WORK TO BE COMPLETED: Reproduce verbatim the lines of the records from the one containing "You are a computer-use" through the one containing "click(x=686, y=93)", both included, and omit the pictures.

+++ RECORDS SUPPLIED

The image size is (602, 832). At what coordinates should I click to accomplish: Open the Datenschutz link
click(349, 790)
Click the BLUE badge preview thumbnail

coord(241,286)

++++++
+++ RECORDS SUPPLIED

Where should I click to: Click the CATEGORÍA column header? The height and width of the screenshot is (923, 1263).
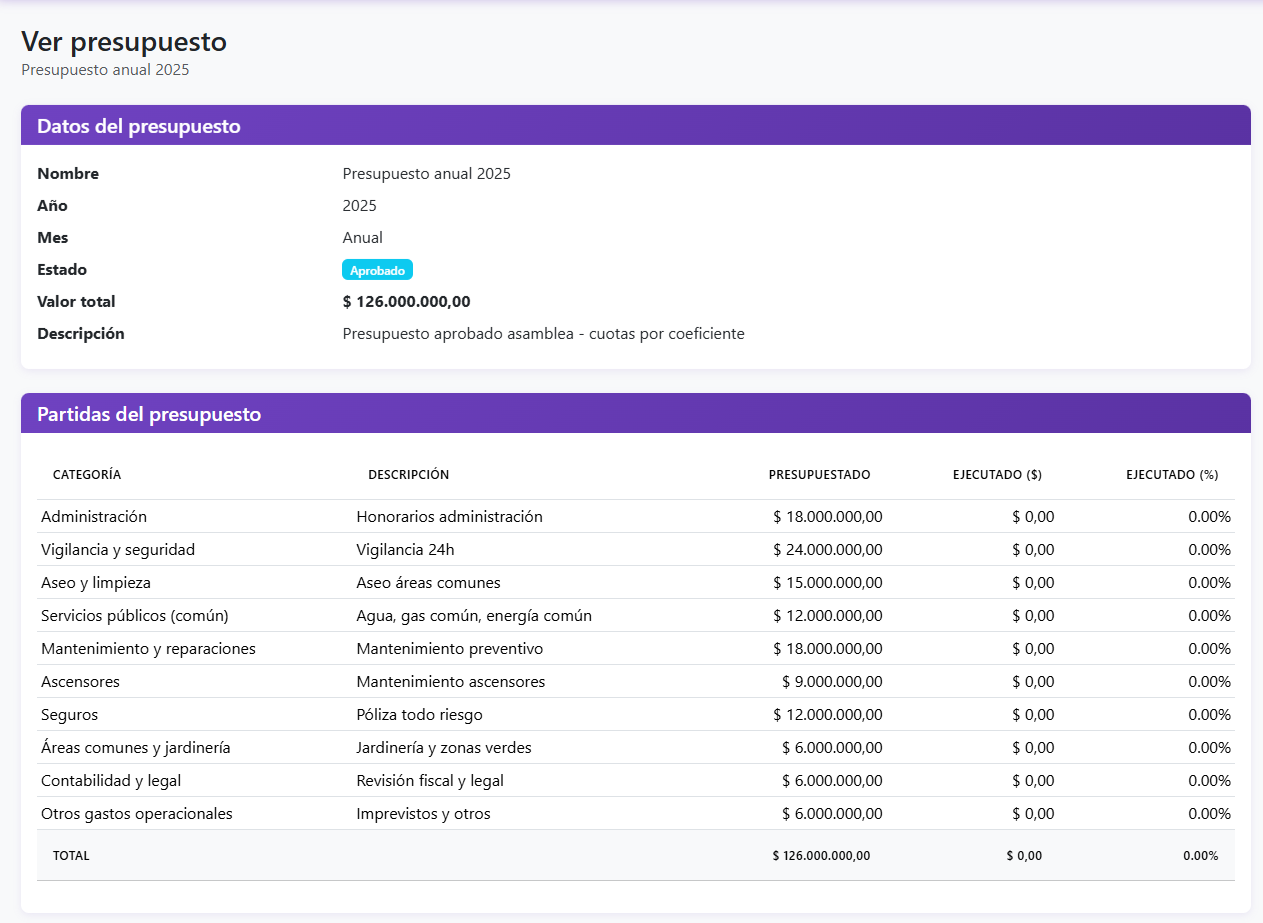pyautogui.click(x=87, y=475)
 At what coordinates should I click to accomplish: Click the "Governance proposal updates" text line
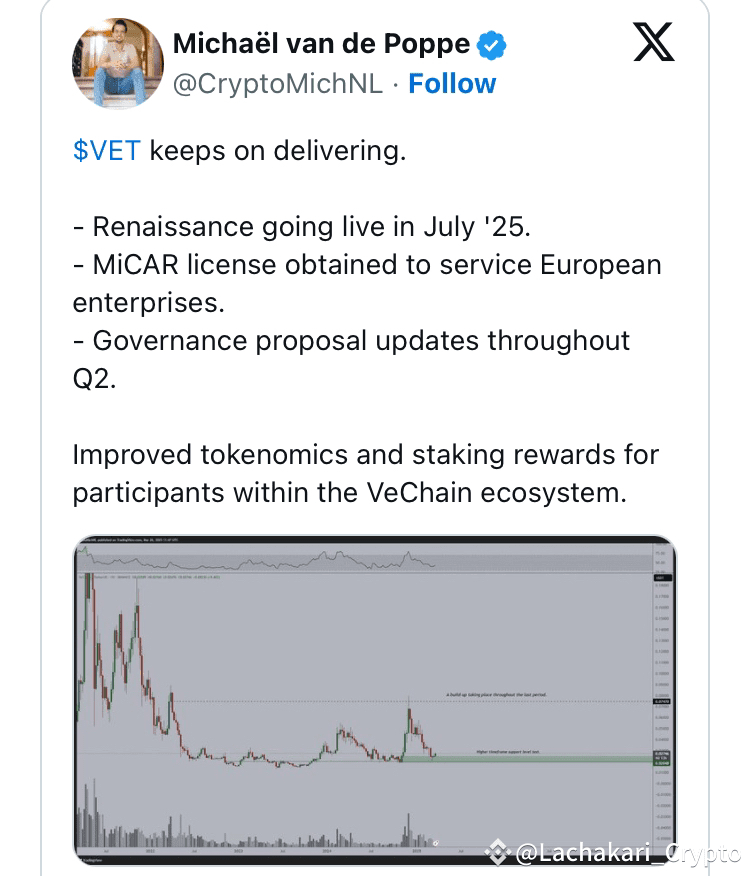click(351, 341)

++++++
+++ RECORDS SUPPLIED

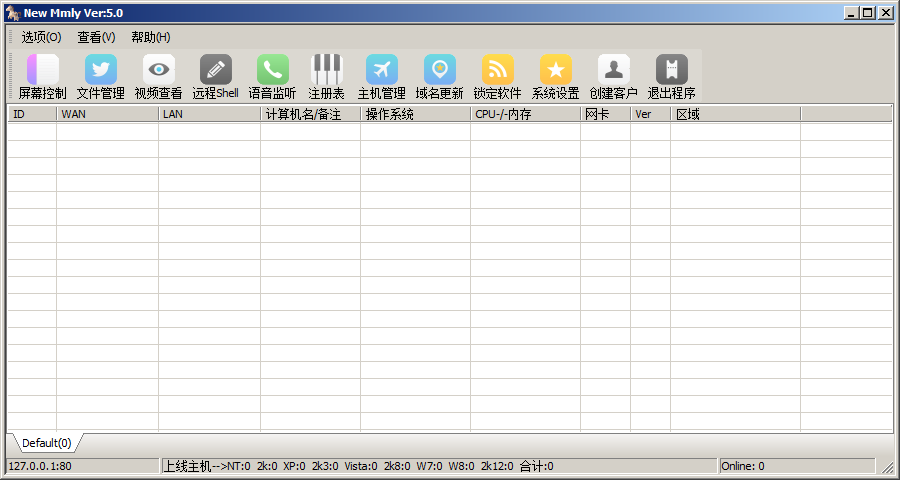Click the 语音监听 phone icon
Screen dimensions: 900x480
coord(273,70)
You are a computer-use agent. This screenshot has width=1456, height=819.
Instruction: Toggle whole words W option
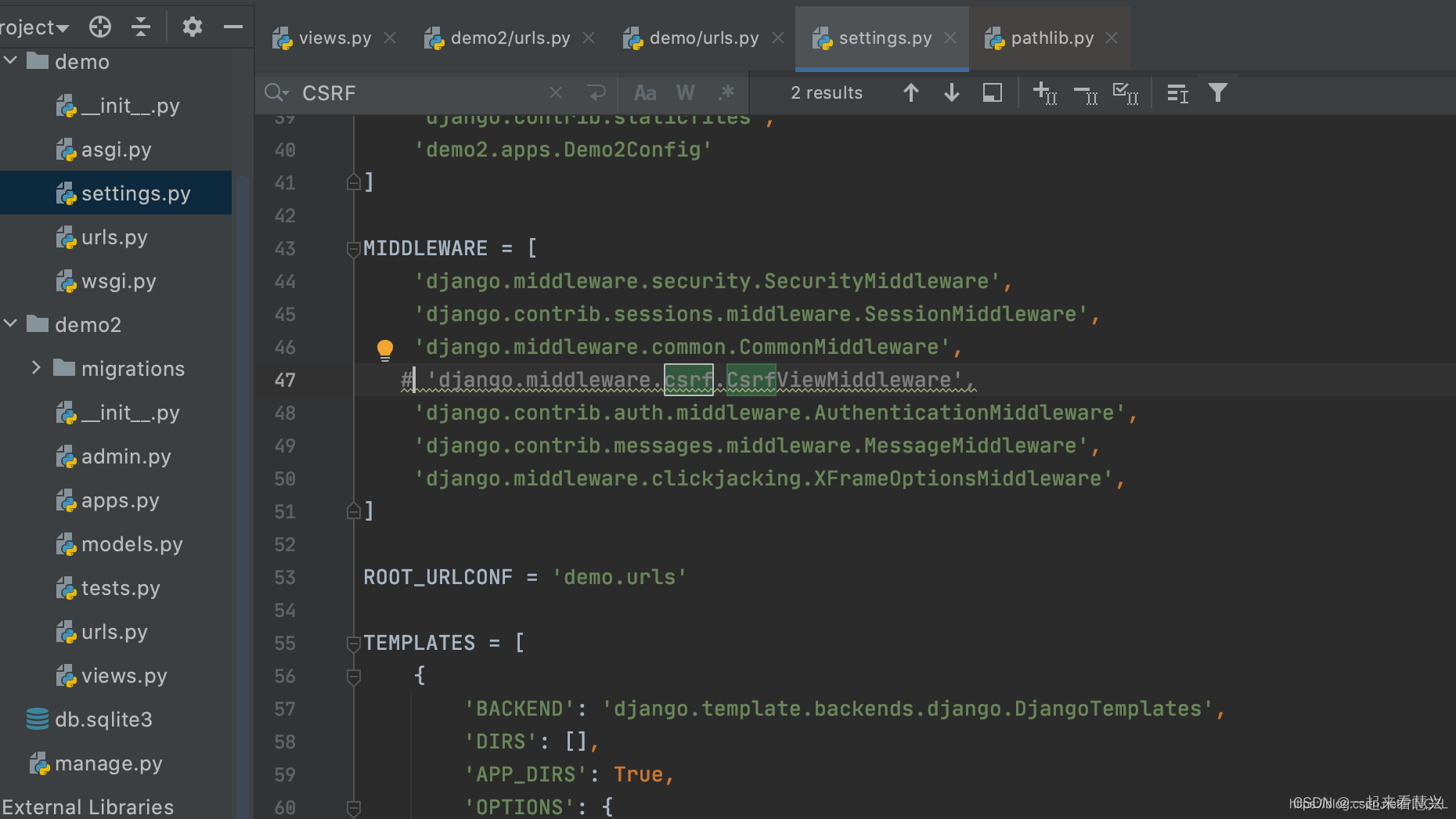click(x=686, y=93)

++++++

RESULT:
You are a computer-use agent. This screenshot has width=1456, height=819.
Instruction: Toggle whole words W option
click(x=686, y=93)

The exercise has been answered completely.